Stated problem: Count how many lines in the items below contain the word "above". Reply with the number alone.

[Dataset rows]
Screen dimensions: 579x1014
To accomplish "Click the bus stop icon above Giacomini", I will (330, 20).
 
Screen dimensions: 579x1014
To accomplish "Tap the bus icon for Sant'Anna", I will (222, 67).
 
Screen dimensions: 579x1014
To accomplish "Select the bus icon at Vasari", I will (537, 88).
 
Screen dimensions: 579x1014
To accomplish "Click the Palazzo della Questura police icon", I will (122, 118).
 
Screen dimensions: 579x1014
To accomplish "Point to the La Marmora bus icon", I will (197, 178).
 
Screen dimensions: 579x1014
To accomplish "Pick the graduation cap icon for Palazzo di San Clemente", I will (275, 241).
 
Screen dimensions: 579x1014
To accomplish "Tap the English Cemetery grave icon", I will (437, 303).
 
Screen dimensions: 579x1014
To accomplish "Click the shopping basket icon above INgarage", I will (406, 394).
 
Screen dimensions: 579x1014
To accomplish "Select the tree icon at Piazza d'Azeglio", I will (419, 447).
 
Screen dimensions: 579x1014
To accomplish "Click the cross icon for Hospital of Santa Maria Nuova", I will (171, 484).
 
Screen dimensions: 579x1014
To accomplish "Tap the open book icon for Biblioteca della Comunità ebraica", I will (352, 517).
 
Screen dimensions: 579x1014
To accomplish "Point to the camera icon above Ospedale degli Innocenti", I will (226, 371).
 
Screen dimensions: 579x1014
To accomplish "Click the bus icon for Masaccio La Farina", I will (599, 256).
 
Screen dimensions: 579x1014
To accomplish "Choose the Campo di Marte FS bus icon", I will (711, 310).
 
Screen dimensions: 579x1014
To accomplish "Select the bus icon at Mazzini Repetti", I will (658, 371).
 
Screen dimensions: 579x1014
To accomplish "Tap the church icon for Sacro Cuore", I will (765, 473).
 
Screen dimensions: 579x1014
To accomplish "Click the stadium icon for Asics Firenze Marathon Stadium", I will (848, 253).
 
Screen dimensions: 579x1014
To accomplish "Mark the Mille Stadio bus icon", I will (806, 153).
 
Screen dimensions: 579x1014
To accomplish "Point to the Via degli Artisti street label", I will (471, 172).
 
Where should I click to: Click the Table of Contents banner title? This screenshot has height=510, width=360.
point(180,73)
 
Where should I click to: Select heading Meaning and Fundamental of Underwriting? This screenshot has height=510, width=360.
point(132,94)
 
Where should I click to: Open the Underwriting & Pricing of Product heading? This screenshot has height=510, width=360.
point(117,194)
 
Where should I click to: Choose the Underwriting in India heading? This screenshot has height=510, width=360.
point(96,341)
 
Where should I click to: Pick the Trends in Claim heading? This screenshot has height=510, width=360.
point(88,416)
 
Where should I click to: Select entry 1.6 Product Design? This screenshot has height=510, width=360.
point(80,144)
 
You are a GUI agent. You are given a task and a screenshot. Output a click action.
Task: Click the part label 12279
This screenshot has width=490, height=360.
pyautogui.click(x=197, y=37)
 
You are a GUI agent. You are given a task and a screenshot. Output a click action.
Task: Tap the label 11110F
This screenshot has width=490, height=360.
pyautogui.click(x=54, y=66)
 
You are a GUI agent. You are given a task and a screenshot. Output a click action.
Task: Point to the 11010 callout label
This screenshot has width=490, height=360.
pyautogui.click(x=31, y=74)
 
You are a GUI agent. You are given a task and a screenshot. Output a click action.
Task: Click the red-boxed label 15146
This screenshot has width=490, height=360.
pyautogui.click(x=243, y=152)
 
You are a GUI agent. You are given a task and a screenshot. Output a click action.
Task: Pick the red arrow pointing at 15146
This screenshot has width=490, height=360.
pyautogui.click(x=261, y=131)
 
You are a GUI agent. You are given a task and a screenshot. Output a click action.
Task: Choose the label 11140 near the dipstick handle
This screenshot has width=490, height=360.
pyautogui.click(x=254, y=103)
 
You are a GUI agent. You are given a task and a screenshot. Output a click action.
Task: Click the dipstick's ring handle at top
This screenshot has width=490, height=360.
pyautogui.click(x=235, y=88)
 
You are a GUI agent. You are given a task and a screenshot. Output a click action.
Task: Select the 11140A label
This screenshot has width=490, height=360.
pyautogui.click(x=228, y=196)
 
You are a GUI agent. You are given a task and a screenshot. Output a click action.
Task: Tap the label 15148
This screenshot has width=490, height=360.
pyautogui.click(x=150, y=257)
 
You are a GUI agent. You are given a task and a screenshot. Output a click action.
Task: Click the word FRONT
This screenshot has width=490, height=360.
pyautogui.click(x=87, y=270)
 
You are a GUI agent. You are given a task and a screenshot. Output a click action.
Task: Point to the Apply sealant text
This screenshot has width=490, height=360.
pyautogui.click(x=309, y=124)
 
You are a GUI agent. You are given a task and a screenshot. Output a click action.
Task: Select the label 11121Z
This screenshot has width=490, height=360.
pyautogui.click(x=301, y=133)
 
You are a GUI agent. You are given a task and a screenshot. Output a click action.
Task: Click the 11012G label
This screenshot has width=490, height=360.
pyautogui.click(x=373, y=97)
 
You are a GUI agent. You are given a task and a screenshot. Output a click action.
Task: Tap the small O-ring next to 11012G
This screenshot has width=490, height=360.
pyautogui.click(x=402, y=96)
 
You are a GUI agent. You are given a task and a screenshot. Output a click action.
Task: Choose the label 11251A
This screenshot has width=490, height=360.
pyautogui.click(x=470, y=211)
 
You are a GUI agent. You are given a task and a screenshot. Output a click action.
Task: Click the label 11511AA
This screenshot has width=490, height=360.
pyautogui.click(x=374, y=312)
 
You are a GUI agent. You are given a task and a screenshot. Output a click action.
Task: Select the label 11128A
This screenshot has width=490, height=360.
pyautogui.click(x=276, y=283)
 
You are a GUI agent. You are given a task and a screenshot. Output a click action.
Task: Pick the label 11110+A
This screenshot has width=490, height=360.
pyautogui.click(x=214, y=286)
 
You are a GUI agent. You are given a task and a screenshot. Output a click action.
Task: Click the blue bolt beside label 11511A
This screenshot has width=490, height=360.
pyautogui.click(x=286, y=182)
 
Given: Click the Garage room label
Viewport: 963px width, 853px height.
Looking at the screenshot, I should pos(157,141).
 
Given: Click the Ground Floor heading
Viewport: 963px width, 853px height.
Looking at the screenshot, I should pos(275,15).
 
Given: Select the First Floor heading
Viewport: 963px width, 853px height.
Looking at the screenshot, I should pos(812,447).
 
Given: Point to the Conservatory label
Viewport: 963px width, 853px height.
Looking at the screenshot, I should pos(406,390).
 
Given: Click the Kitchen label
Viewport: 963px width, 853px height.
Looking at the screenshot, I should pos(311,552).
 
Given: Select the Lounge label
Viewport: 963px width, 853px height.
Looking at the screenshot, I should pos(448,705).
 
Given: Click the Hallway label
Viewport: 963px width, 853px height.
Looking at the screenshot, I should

Task result: 3